O’Briens does a nice range of basic wines that fits the bill. Its most popular party wines are from a Lisbon-based wine maker which makes a red called Julia Florista Tinto, and a white called Julia Florista Branco. The latter is selling for €7.95 at the moment, and usually comes in at €9.95.

Neither of these wines will amaze your palate, but they are that rare thing in Ireland; a reasonable everyday wine at a reasonable everyday price. I prefer the white, which has pleasant citrus notes; the red seems thinner, but at these prices it is churlish to complain.

The wine is cleverly packaged with a colourful, dreamy light-hearted label that could have been drawn by Portugal’s answer to Pauline Bewick — a useful visual aid if you want to swoop in and out of a shop in a minute or two.
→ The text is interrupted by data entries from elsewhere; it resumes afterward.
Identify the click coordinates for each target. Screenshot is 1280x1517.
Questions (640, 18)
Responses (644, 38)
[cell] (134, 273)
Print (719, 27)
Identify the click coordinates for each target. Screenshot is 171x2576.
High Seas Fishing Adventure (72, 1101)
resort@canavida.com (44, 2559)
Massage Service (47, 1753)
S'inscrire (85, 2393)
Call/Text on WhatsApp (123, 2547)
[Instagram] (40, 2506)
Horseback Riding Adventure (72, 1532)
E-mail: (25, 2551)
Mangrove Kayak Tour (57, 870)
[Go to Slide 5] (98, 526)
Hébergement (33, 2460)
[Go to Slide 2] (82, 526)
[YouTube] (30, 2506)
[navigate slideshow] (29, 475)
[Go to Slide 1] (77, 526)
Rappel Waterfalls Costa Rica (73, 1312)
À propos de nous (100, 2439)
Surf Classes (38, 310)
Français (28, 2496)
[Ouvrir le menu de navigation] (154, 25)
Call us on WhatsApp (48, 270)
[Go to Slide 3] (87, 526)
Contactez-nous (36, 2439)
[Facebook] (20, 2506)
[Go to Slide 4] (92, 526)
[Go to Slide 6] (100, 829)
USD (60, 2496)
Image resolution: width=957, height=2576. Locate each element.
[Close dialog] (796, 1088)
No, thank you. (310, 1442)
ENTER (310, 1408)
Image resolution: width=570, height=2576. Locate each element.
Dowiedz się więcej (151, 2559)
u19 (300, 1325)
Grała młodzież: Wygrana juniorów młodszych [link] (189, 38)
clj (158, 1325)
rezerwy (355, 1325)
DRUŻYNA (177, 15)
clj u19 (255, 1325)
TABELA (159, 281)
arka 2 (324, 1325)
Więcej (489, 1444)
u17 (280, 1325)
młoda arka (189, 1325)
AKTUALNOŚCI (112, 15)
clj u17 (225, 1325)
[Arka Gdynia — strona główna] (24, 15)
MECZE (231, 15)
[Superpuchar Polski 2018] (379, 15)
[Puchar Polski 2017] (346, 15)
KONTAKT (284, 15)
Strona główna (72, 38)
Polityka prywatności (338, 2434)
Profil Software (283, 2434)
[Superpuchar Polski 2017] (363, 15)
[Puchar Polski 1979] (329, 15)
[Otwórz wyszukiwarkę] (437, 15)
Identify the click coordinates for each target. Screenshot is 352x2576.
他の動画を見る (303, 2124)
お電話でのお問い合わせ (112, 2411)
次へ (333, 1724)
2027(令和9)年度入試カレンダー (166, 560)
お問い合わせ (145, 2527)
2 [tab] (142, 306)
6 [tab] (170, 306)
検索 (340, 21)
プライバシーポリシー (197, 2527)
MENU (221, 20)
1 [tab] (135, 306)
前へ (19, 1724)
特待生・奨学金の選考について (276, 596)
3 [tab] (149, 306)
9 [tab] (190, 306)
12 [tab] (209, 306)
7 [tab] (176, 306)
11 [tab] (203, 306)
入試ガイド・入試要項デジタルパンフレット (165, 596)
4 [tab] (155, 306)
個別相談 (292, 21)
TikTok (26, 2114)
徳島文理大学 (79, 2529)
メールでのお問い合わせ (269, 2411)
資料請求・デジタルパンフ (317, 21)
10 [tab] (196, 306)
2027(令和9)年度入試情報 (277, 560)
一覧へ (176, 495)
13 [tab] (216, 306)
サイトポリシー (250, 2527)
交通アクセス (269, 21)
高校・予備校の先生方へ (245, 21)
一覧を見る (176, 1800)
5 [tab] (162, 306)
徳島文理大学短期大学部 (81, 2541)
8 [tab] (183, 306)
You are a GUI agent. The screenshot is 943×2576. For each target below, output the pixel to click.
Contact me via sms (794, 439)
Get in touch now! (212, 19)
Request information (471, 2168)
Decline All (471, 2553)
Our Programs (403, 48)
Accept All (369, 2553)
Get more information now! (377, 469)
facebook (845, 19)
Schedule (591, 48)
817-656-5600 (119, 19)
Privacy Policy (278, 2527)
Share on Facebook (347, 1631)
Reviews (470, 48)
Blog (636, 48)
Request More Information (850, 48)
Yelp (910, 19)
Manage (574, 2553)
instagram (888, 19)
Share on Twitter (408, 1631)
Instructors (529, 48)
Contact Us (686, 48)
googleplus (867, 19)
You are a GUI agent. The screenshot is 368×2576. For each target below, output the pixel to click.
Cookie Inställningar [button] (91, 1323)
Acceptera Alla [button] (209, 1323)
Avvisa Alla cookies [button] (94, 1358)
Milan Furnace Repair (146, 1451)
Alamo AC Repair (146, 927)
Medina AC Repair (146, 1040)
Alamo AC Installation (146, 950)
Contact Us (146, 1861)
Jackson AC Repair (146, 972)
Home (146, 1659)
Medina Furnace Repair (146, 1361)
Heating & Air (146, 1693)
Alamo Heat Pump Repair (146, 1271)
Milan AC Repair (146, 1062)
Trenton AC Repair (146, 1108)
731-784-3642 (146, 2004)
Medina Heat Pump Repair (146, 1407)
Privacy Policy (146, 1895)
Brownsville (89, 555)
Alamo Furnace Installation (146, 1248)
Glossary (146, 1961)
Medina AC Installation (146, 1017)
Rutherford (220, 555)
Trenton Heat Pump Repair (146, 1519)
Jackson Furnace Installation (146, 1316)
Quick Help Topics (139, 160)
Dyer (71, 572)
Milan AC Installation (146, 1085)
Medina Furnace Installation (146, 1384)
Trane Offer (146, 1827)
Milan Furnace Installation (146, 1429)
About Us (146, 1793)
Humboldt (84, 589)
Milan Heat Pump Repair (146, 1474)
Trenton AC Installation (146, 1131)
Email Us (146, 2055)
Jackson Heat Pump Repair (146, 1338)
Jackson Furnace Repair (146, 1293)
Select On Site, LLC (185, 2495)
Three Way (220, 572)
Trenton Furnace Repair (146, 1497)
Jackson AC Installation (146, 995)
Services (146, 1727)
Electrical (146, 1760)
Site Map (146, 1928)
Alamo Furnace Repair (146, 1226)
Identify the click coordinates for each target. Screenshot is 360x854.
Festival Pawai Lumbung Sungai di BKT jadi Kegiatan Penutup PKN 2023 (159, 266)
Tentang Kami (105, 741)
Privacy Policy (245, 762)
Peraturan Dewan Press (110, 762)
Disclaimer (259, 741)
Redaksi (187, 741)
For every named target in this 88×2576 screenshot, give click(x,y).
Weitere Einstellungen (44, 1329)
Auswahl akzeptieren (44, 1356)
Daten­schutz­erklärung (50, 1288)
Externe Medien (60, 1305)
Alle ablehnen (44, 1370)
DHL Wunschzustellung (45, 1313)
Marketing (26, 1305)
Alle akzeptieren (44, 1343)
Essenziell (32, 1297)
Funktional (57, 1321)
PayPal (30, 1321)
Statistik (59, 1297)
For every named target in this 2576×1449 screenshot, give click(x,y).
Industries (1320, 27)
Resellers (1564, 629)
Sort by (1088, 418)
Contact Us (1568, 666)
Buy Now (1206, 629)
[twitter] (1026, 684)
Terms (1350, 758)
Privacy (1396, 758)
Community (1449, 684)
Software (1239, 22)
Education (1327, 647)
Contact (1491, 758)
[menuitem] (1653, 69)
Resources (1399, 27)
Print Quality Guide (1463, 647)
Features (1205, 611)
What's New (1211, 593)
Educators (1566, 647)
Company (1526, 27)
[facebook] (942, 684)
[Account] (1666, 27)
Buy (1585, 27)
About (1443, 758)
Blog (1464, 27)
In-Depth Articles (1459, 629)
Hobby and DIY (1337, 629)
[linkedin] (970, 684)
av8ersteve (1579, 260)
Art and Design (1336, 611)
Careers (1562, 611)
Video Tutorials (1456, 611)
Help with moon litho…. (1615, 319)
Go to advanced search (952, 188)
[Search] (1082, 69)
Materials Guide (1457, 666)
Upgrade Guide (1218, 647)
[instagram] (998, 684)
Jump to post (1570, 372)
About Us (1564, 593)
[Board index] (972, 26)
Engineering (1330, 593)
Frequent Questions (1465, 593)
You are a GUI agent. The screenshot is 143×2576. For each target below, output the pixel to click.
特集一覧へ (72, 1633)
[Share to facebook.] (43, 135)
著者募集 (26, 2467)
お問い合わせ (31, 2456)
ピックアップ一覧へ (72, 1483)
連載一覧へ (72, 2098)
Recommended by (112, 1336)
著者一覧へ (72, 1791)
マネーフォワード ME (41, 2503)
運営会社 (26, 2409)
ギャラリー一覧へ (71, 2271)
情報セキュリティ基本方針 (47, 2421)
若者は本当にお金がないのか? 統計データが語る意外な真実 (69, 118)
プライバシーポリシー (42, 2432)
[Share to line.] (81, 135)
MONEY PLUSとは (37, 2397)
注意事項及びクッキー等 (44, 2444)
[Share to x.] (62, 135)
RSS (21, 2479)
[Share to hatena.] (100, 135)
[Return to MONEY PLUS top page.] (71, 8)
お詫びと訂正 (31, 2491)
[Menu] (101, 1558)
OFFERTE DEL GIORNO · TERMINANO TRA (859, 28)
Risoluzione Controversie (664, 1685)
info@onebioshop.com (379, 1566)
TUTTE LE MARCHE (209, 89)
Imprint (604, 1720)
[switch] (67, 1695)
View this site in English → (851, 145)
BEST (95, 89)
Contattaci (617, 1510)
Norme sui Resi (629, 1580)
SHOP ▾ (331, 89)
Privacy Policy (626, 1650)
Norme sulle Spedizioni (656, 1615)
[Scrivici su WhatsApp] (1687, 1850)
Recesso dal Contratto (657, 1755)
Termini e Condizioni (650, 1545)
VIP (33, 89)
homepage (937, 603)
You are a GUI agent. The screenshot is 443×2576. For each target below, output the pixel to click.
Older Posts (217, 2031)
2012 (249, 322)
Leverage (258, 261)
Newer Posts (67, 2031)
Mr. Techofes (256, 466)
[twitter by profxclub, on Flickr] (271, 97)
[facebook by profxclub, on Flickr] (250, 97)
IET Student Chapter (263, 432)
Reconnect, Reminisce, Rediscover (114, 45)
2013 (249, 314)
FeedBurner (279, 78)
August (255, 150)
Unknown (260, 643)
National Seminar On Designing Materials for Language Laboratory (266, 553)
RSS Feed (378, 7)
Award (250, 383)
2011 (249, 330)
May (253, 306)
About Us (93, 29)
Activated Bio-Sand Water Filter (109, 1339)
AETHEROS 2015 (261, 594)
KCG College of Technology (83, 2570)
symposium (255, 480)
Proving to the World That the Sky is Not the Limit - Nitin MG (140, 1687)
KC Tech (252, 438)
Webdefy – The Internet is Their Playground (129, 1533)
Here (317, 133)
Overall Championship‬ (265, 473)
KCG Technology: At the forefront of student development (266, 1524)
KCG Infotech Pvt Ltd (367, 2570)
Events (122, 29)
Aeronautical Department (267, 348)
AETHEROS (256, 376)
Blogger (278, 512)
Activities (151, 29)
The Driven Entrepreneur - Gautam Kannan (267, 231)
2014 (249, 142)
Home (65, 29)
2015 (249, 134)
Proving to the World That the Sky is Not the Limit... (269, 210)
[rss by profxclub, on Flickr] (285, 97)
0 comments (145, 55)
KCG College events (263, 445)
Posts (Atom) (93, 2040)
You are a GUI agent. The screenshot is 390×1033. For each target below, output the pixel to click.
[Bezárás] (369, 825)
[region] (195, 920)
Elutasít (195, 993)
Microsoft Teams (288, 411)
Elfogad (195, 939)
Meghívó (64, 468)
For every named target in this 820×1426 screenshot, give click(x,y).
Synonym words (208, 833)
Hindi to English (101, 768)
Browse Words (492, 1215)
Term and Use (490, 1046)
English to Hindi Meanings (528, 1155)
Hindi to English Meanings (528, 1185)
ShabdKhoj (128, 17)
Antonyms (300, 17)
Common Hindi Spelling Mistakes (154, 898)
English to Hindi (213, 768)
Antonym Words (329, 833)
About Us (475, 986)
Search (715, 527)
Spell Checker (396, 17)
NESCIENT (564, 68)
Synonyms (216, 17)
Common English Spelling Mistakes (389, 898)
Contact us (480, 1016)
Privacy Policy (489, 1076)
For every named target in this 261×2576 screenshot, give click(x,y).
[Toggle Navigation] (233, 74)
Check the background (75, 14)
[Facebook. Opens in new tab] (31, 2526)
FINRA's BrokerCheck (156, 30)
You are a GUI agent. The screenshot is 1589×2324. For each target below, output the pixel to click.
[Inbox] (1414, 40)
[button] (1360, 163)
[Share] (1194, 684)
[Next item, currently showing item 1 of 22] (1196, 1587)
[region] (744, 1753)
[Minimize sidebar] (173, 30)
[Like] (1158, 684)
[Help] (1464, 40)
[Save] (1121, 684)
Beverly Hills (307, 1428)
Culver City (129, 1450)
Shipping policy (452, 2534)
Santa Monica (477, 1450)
Why most wines content themselves with such dull labels has always been a mystery, but it reflects the woeful lack of real innovation in the wine making industry.

The same vineyard also produces a much better red called Porta 6 (with another unusual label depicting a Lisbon tram), which is also available from O’Briens at the higher price of €12.95.

This is an altogether different sort of wine to its cheaper cousins, and well worth spending the extra cash if you want to serve something memorable at your party.

Made from Portuguese grapes such as Castelao and Touriga Nacional, it comes with hints of ripe blackberry and has won a silver medal at two heavyweigh­t competitio­ns in Europe, as well as crashing the website of its UK distributo­r when it was described by a chef on a show called Saturday Kitchen as one of the nicest wines he has tasted in 10 years.